Mulder was already an FBI agent (and searching for Samantha) before he believed that it was aliens that took her, right? If I recall correctly? Because he stumbled upon the x files and then underwent the regression hypnotherapy… I think… if that’s true I think it’s underemphasized that Mulder pursued a degree in psychology and was working in profiling/Violent Crimes trying to prevent what he went through from happening to someone else before he really ever had any leads on what happened to his sister.
The Man Who Searched for His Sister: Mythology and Motives
You hit the nail on the head to me.
From the Golden Boy of the FBI (revered, respected, and honored) to Spooky in the basement (a testament of "ego" and "self-destruction" to the mainstream), the fall from grace for Mulder had to have been a tough pill to swallow. As abrasive as he can be, he's also warm and fond and empathetic: more willing to make friends (Jerry Lamana, Reggie Perdue, Diana Fowley, TLG) than go it utterly alone. But after discovering the files in 1988 and finally reopening them in 1991, he begins to (rightfully) suspect interference; and, in the face of derision and rejection, withdraws. "You were sent to spy on me," he deduces of Scully in the Pilot; and he's not wrong about the intent of her assignment, though he misjudges her motives along with it. More accurately: he offsets his interest in her work and mind by testing her upfront, unwilling to tie his loyalty to a wolf who intends to chew up the files and spit them out.
(As a side note: the story behind his and Scully's career path is so well done. Traumas in their childhood pushed Mulder and Scully to discover the truth for themselves-- be it in Oxford psychology or medical school morgues or FBI recruitment and field work-- and shaped their lives: both wanted answers to unanswered questions, hoping it would alleviate their personal struggles. Mulder's "You can deny all the things I've seen, all the things I've discovered. But not for much longer. Because too many people know what's happening out there and no one, no government agency, has jurisdiction over the truth" and Scully's "Nothing happens in contradiction to nature, only in contradiction to what we know of it. And that's a place to start. That's where the hope is" exemplify this. Their goals were fixed, their longing and struggles years in the making, before they'd begun navigating towards each other; but with each other they found their personal truths, and in each other they found "the" Truth.)
Samantha marked Mulder's life deeply and irrevocably when she vanished. His family fell apart; his life fell apart. And perhaps-- like many other lost souls-- he fastened onto psychology to understand what happened. And in seeking and becoming a source of help, he then latched onto the elusive "truth" as the ultimate solution-- a vision, as The X-Files would call it (his memories always did come back to him in visions)-- and became a crusader, willing to spend a lonely lifetime in the basement, on the road, on a cloistered couch while life on this planet passed him by.

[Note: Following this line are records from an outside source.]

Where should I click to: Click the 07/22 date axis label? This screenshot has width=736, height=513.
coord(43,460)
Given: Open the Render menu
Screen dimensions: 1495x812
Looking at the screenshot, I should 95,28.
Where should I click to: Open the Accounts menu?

Another thought: was Mulder's peg leg desire-- "If you have a peg leg or hooks for hands, you know, maybe it’s enough to simply carry on living. You know, bravely facing life with your disability. It's heroic just to survive. But without these things you're actually expected to make something of your life — achieve something, earn a raise, wear a necktie. So — so — so, if anything I'm actually the antithesis of Ahab, because if I did have a peg leg I'd quite possibly be more happy and more content and not feel the need to chase after these creatures of the unknown"-- formed before or after Samantha's disappearance? I'd say before: that it was part of his nature, like Scully's, to prove his pain to himself-- he externally, she internally. He lost his sister, she killed her rabbit; both were haunted by invisible scars that drove them ever onward. But while he could stop, finally, if he had a wound to point to (even die if his death had meaning), Scully couldn't (and avoided, and feared, a final end): legacy, she found in the morgue, is forged in life "on this planet", not in box scores or down endless roads or in running back to the past. "I've got things to prove-- but for my own reasons" and "If I quit now, they win" and "Mulder, get up. Get up and fight."

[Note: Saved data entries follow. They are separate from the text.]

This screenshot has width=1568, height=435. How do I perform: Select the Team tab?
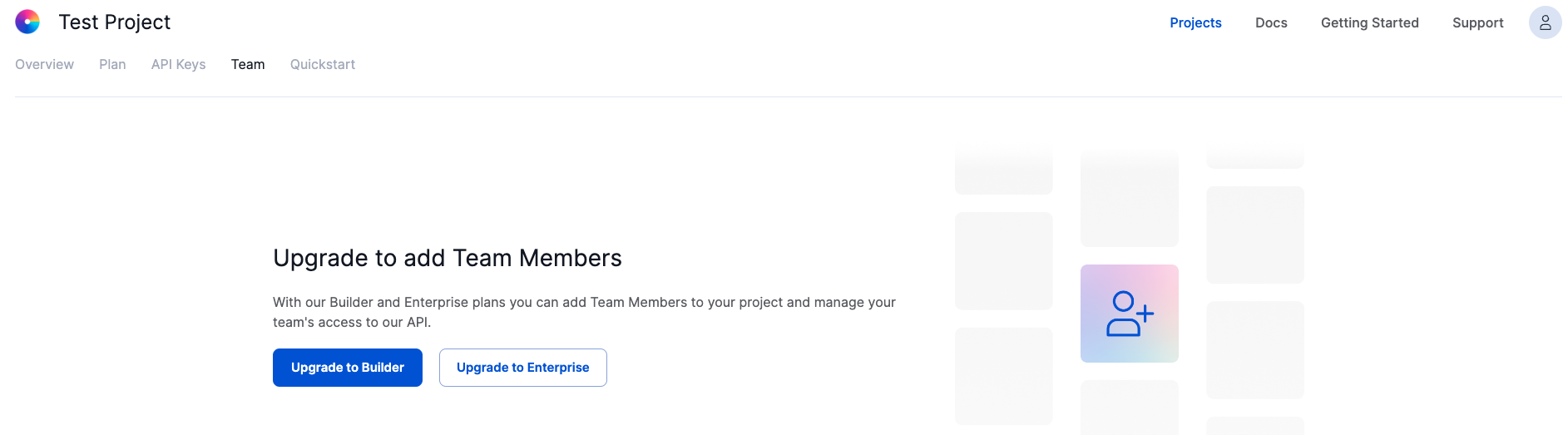pos(248,65)
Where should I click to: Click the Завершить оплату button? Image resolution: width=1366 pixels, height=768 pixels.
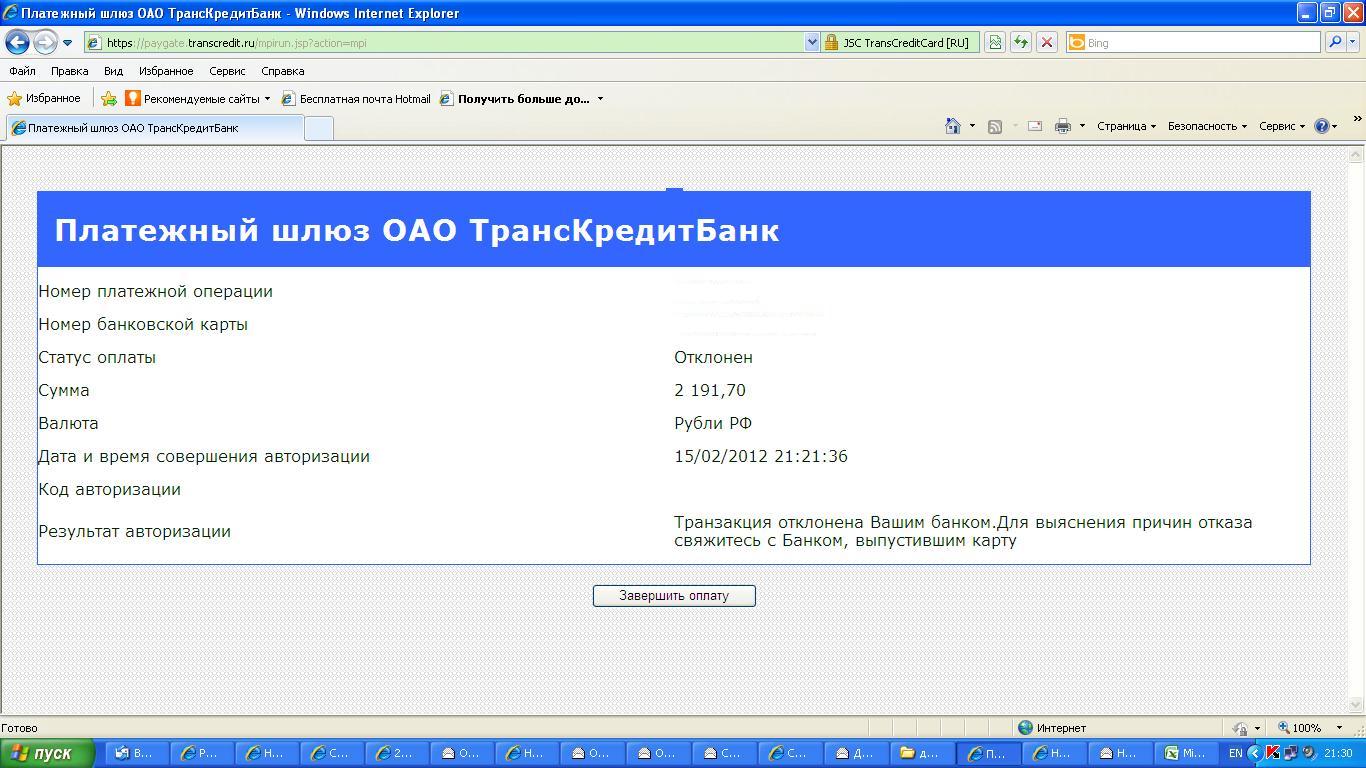tap(674, 596)
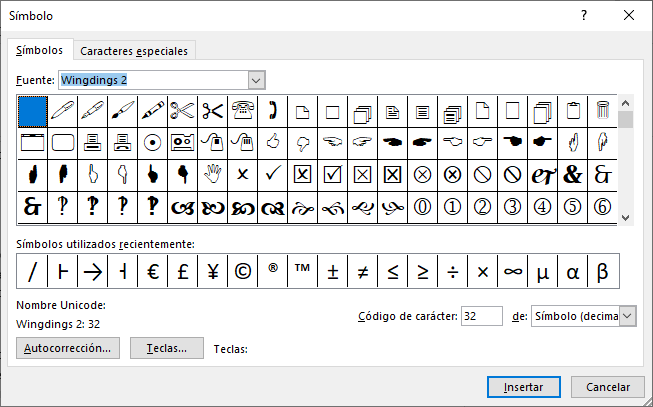The width and height of the screenshot is (653, 407).
Task: Select the circled number 3 symbol
Action: [x=513, y=206]
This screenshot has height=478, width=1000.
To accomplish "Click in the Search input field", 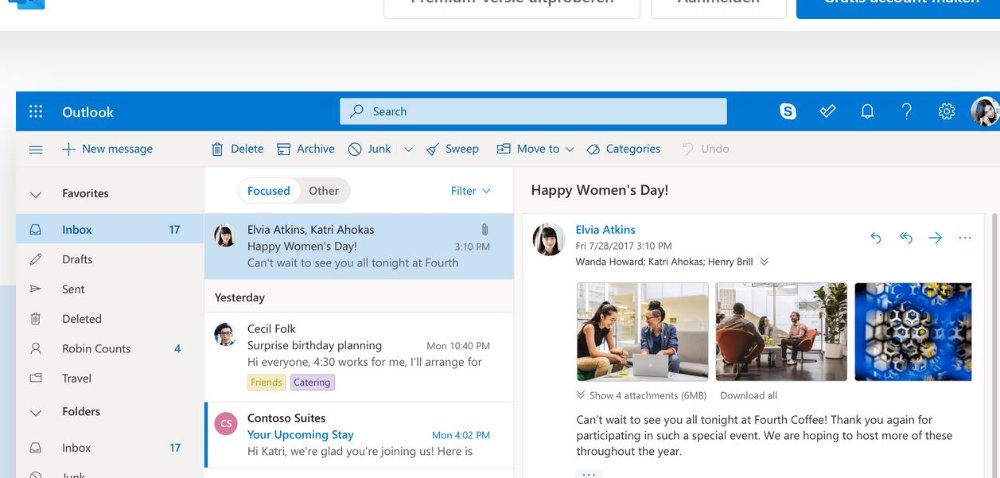I will (540, 111).

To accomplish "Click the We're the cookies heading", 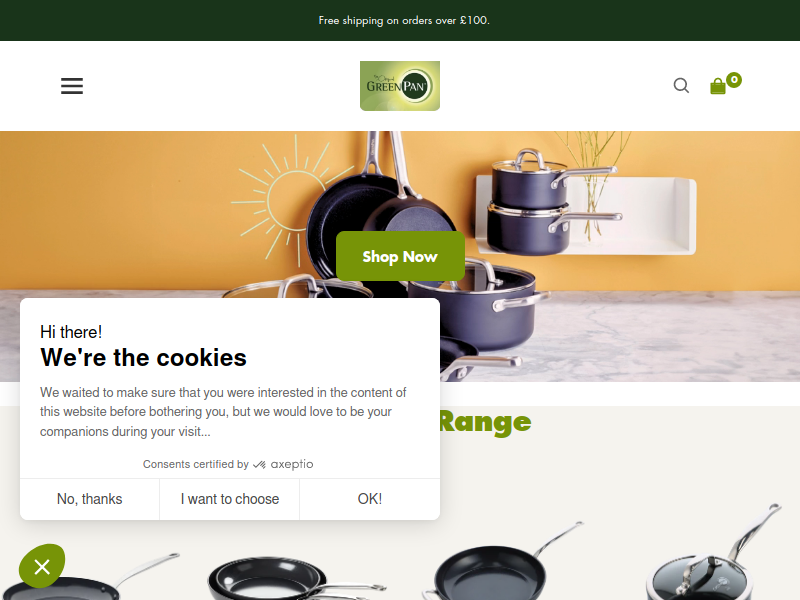I will [x=143, y=358].
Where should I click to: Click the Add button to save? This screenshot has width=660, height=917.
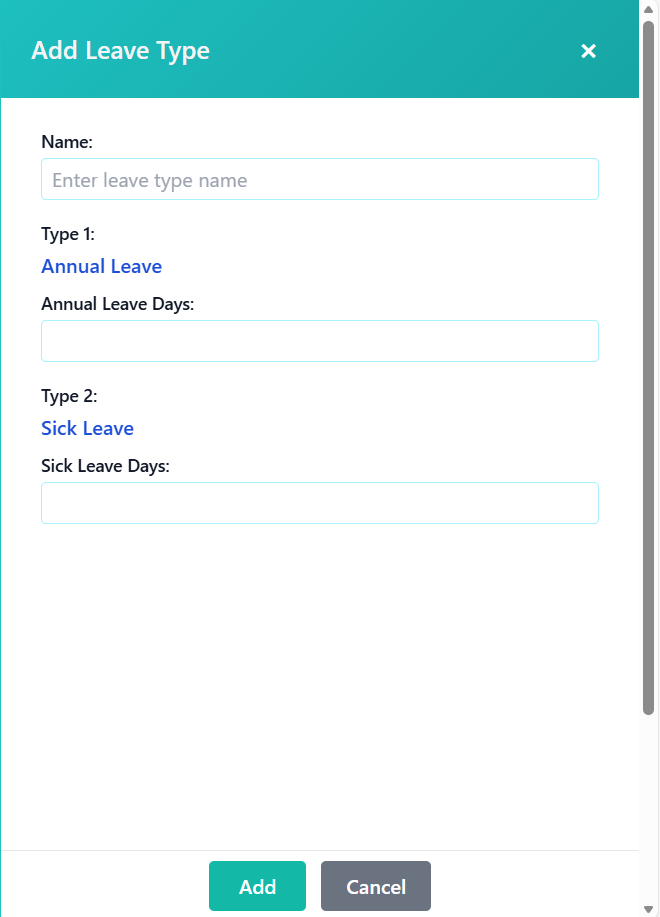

Another 'nother thought: CSM often put Mulder up on a cross, projecting his own "martyrdom" onto the other man-- a sinner purifying himself by piercing his sins into the flesh of the Lamb of God and slitting his throat. An allegory wholly unfitting to his megalomaniacal narrative: he sees himself as "God" (says so directly, post here) while failing to recognize that his motives are entirely selfish; and that his sacrificial son is hardly righteous or perfect-- that, in fact, his Christ-like figure isn't out to save the world. Mulder's fathers (canonically, both of them) pinned their agenda onto him when that was neither his goal nor his ideal from the start-- the world, "life on this planet" as a rule was furthest from his thoughts. His was a personally rewarding quest, with "selfish", not "altruistic", motives-- he wanted to find the Truth, and expose it; to search out mysteries with a baseball and sandwiches and a house like Home and his sister and his partner. And that simplicity of perspective gave him true insight, able to see through the net of lies Bill Mulder and the Consortium and Jeffrey Spender and Krycek and Marita and Skinner (and even Scully, at times) were caught in.